• _Exercise objective_
Once the line holding "Task: Open the Find It Fast dropdown" is found in the entries below, restate it and each line after it word for word, with no pictures.

• _Material provided_
──────────

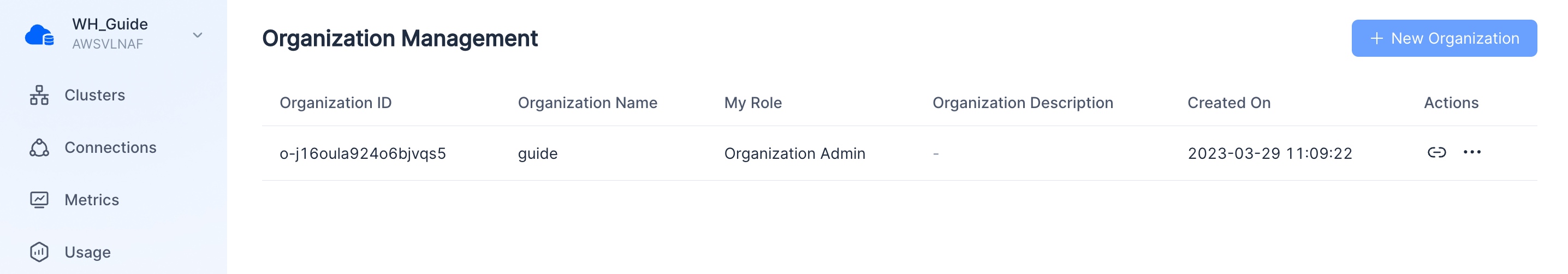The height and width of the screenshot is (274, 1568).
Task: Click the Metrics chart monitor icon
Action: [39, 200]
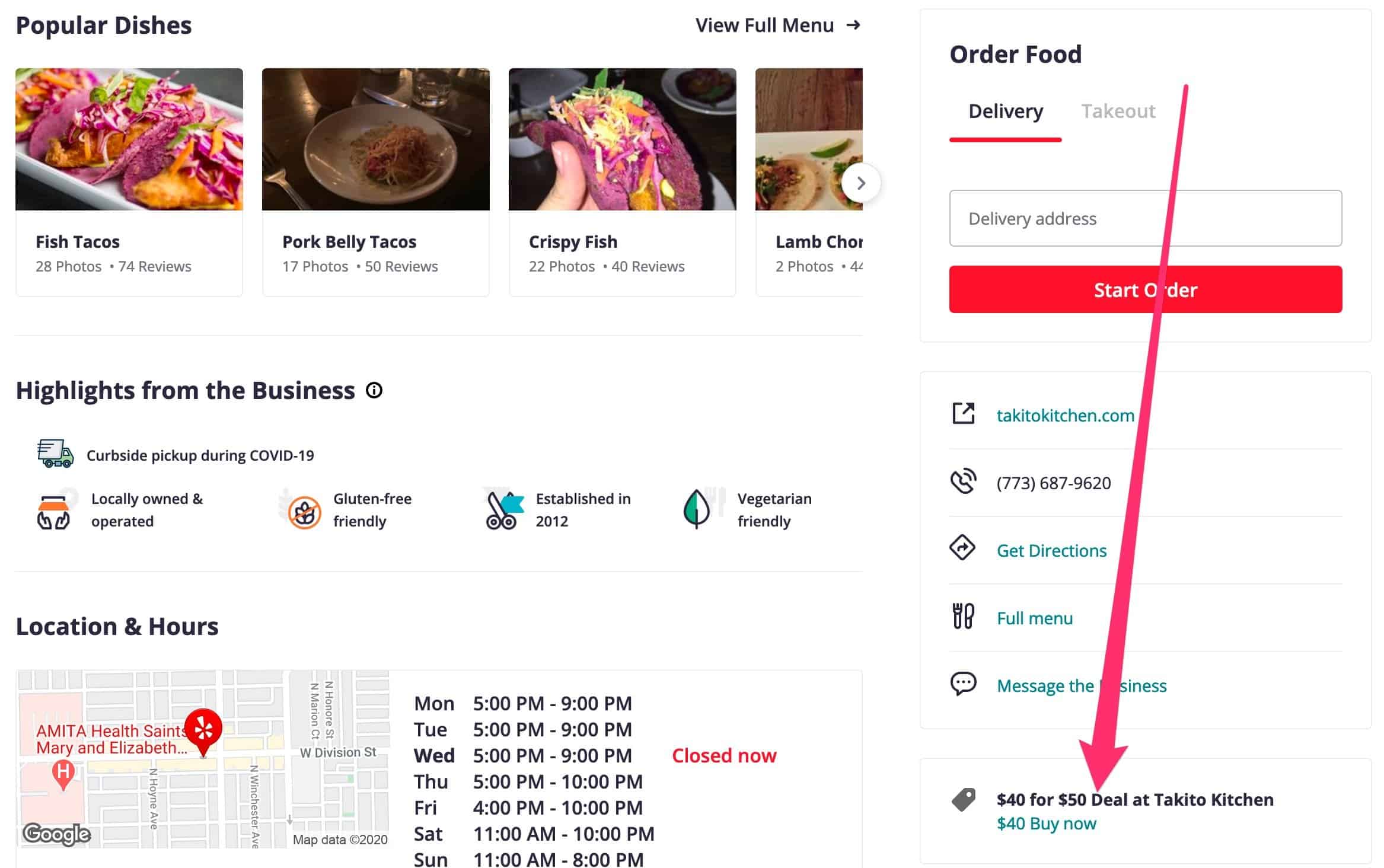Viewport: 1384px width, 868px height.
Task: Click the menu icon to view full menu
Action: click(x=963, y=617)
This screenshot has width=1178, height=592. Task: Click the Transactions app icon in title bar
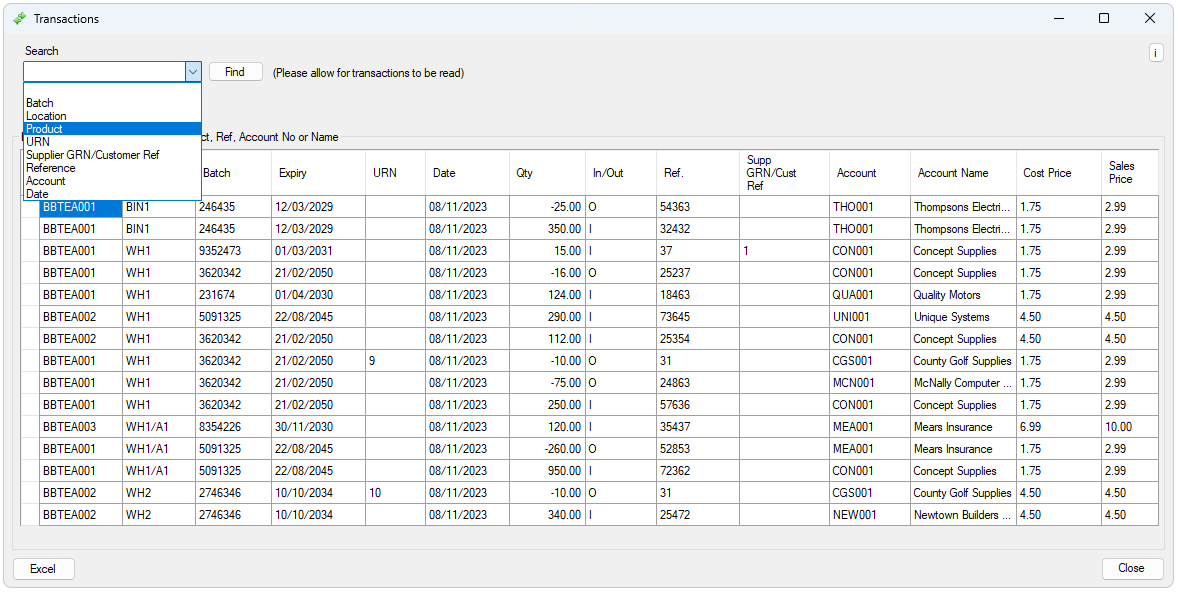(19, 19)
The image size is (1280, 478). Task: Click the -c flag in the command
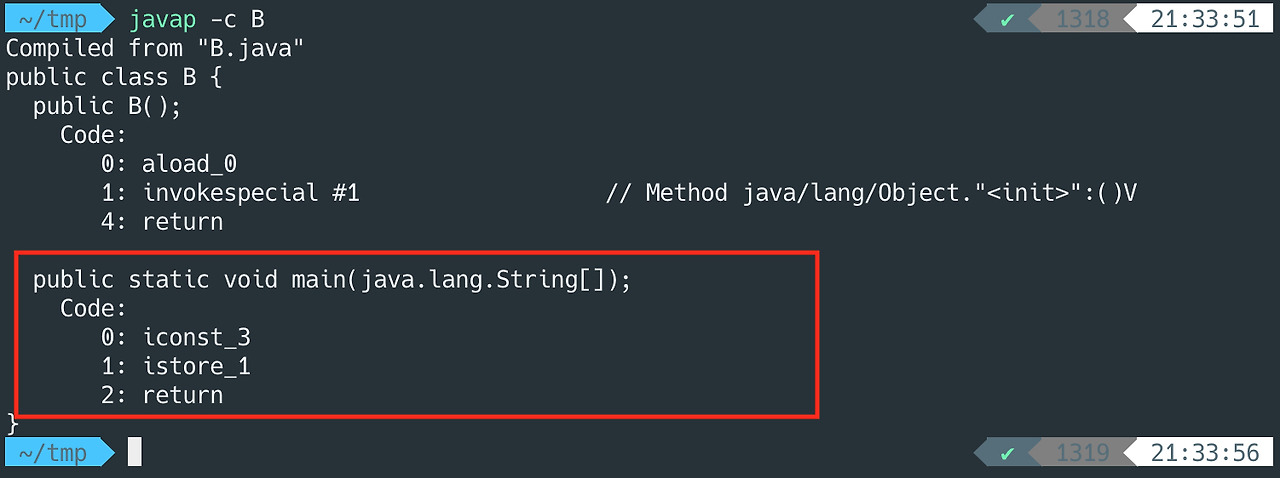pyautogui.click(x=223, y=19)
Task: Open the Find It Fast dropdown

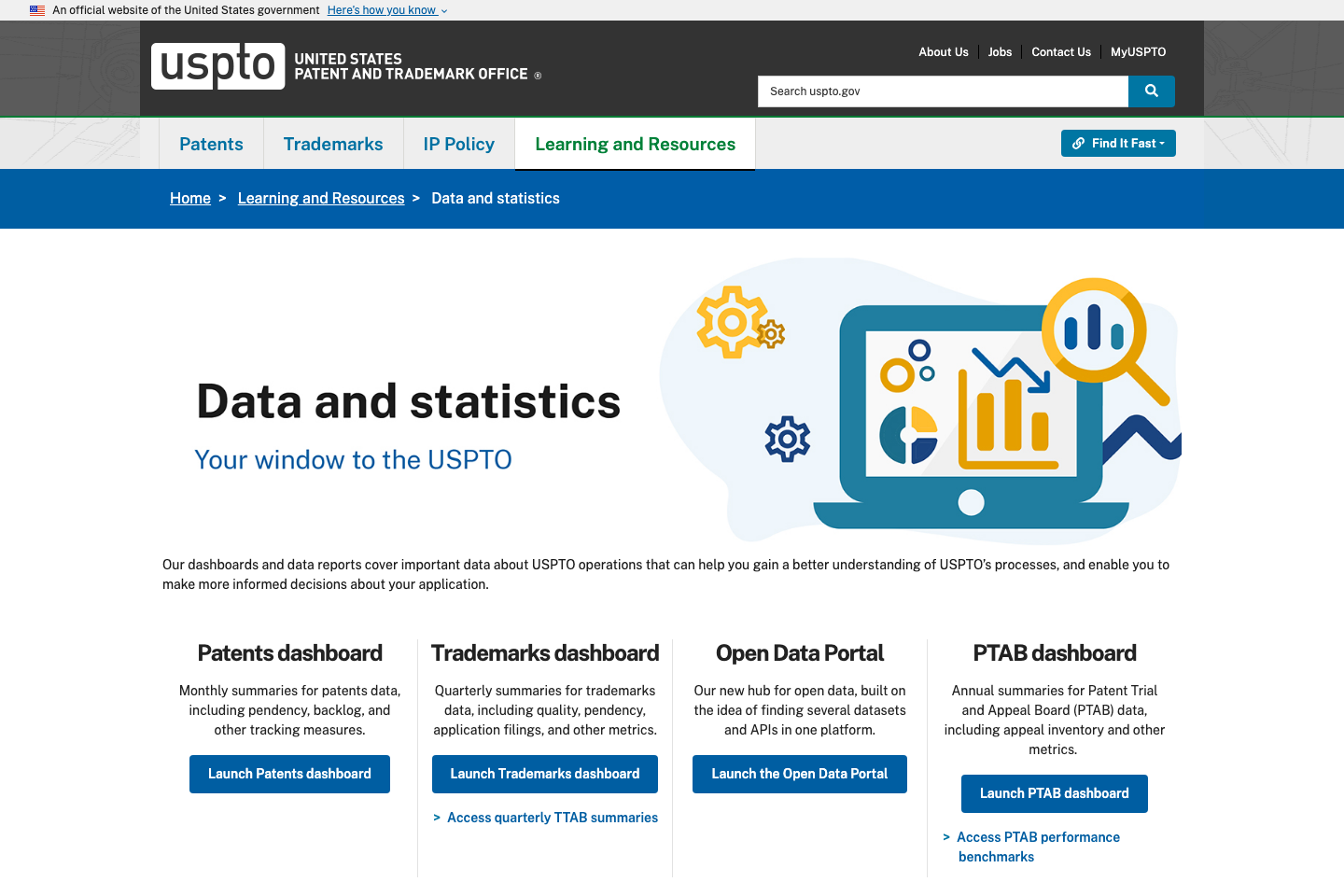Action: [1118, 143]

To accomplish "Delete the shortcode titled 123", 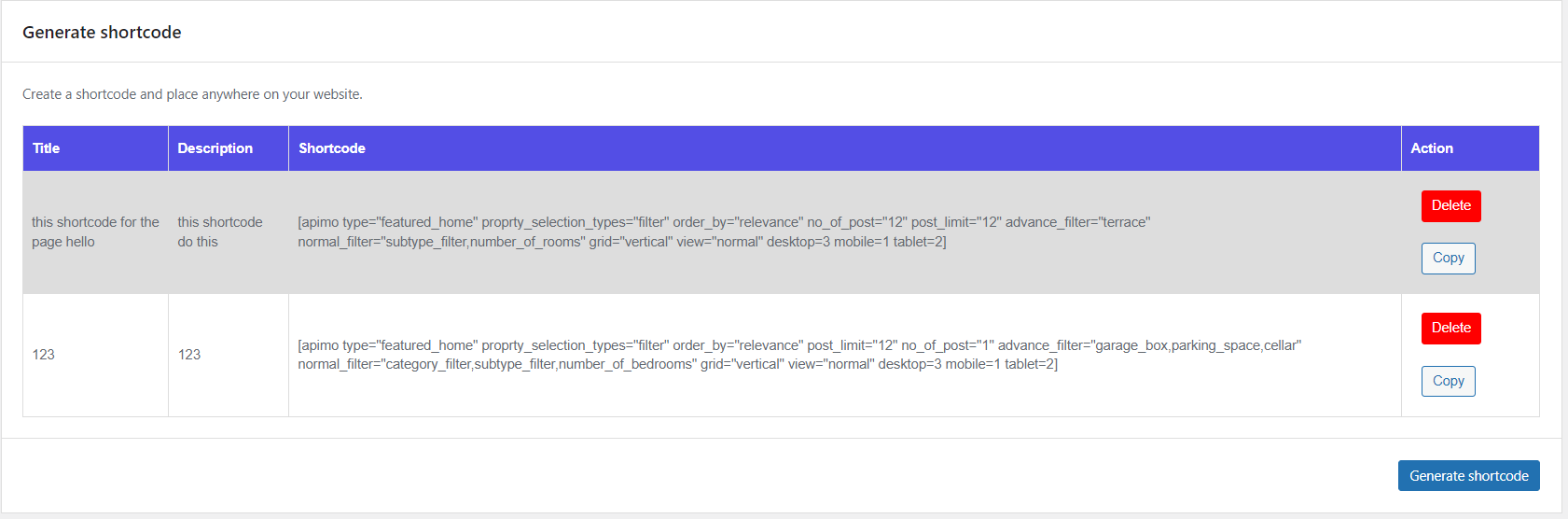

──────────

• _Response for this exercise_
Task: Open the Find It Fast dropdown

Action: [1118, 143]

To accomplish "Delete the shortcode titled 123", 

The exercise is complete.